En un país donde la justicia parece más un acto de magia que un ejercicio de razón institucional, los recientes acontecimientos en el ámbito judicial han dejado nuevamente en evidencia las grietas profundas de un régimen diseñado para la autoprotección de los poderosos. La libertad provisional otorgada a don Víctor de Aldama y la imputación del fiscal general del Estado, dos casos que podrían parecer aislados, en realidad son piezas de un mismo engranaje: la maquinaria selectiva de la justicia.
Víctor de Aldama, símbolo involuntario de la corrupción como factor de gobierno, obtuvo su libertad provisional tras declarar a petición propia e inculpar a altas instancias del gobierno socialista. Para algunos, este hecho constituye una victoria del derecho sobre el abuso del poder y la prueba del nueve del funcionamiento independiente de la fiscalía. ¿Cómo es posible, me han llegado a decir, que si la fiscalía es un órgano dependiente del gobierno como usted dice, sin embargo haya impulsado la libertad de este señor tras apuntar contra este?
La respuesta es sencilla: es la propia situación de debilidad de la cúpula del Ministerio Público la que ha facilitado su actuación libre por la base. La imputación del fiscal general del Estado, hecho inédito en la historia española, ha hecho imposible que pudiera ejercer ahora su autoridad frente a sus subordinados.
Acusado como está de beneficiar la guerra sucia contra la señora Ayuso, con una actuación ilícita constitutiva de delito, no puede permitirse ahora actuar en este asunto dando instrucciones directas a favor de los intereses gubernamentales. La pasividad del señor García Ortiz muestra que de nuevo la justicia, sin independencia, funciona como un tablero de ajedrez en el que las piezas responden a intereses que poco tienen que ver con la búsqueda de la verdad.
El paralelismo entre ambos casos no puede ignorarse.
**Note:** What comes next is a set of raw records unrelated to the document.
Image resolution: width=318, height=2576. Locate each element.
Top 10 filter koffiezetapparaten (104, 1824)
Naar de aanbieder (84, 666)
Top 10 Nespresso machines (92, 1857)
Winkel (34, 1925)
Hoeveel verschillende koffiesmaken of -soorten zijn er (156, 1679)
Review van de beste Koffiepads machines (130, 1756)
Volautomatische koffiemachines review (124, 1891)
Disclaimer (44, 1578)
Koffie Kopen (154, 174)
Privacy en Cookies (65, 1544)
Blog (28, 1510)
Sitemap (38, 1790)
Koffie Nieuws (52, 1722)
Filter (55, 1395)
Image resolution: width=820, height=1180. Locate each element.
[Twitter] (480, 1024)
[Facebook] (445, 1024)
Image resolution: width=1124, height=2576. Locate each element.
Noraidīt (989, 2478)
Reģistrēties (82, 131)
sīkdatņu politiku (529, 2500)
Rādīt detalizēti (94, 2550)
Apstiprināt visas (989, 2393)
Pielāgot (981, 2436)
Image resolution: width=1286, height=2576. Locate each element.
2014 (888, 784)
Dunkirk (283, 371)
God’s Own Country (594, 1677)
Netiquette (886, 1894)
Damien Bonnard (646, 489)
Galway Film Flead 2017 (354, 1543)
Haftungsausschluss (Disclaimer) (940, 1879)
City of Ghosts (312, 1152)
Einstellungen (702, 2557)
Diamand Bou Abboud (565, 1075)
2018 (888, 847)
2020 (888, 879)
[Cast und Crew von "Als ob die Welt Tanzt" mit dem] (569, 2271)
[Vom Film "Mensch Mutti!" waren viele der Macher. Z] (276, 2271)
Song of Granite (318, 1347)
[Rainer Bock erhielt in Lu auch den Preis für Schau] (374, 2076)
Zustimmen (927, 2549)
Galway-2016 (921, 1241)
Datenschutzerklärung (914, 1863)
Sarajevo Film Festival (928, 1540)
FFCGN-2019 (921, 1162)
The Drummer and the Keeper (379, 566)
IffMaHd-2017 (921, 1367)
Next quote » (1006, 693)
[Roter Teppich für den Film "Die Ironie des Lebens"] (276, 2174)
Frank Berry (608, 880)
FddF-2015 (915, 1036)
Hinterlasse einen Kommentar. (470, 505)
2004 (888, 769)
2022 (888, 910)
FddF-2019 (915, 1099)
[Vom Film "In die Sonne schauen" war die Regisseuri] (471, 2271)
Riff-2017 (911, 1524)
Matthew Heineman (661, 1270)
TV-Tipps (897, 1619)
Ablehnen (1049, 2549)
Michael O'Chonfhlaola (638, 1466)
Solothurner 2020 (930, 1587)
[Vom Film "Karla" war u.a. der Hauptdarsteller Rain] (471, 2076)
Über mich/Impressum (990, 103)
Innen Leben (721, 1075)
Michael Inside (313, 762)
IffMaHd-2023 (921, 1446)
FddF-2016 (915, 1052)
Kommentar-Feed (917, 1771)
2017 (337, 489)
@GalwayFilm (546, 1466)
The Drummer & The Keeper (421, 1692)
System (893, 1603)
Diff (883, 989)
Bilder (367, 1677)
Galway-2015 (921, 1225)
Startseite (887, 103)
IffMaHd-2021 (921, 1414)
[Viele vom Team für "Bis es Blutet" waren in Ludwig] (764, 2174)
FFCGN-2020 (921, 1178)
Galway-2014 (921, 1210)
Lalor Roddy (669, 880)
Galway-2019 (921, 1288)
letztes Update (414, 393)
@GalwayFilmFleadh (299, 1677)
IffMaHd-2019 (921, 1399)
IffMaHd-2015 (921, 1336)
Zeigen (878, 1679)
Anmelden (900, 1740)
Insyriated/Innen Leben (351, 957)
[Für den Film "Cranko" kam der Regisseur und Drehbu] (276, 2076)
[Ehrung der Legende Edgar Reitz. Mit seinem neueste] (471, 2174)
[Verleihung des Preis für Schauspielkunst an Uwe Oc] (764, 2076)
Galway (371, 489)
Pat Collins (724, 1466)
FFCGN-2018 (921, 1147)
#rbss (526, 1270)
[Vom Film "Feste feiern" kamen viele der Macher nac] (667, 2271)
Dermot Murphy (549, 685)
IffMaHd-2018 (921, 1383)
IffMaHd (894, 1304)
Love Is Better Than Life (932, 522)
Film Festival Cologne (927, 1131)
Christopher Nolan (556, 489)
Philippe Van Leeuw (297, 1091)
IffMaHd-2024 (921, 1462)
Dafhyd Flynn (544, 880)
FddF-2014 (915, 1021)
Por un lado, Aldama es acusado de delitos graves, pero la narrativa en torno a su proceso ha estado marcada por filtraciones, intereses mediáticos y acusaciones de irregularidades. Por el otro, el fiscal general, un actor clave en la persecución de casos emblemáticos, se enfrenta a un proceso judicial como investigado.
La libertad provisional de Aldama y la delicada situación del fiscal general del Estado por su imputación no son hechos desconectados; son síntomas de una enfermedad sistémica: la politización de la justicia y su otra cara, la judicialización de la política. Mientras las instituciones sigan siendo herramientas al servicio de los intereses de la clase política, los gobernados seguirán siendo testigos de este espectáculo trágico en el que sus intereses quedan relegados al telón de fondo, sin ningún mecanismo de control del poder.
En España, donde los límites entre justicia y la venganza política son cada vez más difusos, resulta imperativo recordar que el propósito del derecho no es servir al poder, sino controlarlo. Sin embargo, mientras los espejos sigan deformando la realidad a conveniencia de quienes los manejan, la verdad seguirá siendo un lujo que pocos pueden darse.